三. きっぷ

「おはようございます。朝食の準備はできてますよ。」

 翌朝、ときは私を起こしに来た。私たちは大食堂に行き、朝食をとり始めた。私は彼にちょっとした疑問を質問した。

「あなた、一人で住んでいるの?」

 彼は普通に答えた。

「そうですけど…。」

私は彼にいろんなことを聞いてみることにした。

「学校は行ってないの?」

「行ってません。」

「家族はどうしてるの?」

「両親はイギリスで仕事。ぼくは一人っ子で留守番しています。」

「なんで私のことを知っているの?」

「以前見かけたことがあったものですから…。」

 私はますます彼が何者なのか不思議に思った。私は彼と会ったことがあるのか? そんなことを思いながら、朝食を食べ終えた。私は部屋に帰ると、ベッドに寝転んだ。そもそも、ここはどこなのか? それさえも分からない私は不安になってきた。これ以上、迷惑をかけてはいけないと思い、私は駅へ戻ることを決めた。私はときの部屋に向かった。

「とき君、入るよ。」

 私は彼の部屋へ入ったが、彼はいなかった。ふと、私は彼の机に本が置いてあることに気づいた。私は本を読んだ。本には、妙なことが書かれていた。

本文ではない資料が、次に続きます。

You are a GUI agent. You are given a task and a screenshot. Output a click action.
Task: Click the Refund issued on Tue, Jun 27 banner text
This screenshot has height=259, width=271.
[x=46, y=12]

『時の夢にはきっぷがない。それはあなたが自分と出会ったとき電車に乗ることができる。それはあなた自身で探し出すのだ…。』

 何のことだかさっぱり分からなかった。他のページは真っ白のページだった。私が本を閉じると、ときが部屋に戻ってきた。

「あ…。来ていたんですか? ぼくに何か用事ですか?」

 私は彼に駅へ戻ることを伝えなければならないと思った。

「あの…。とき君。昨日はありがとうね。私、今から駅へ戻ろうと思うの。」

 彼はびっくりしたように私を見つめた。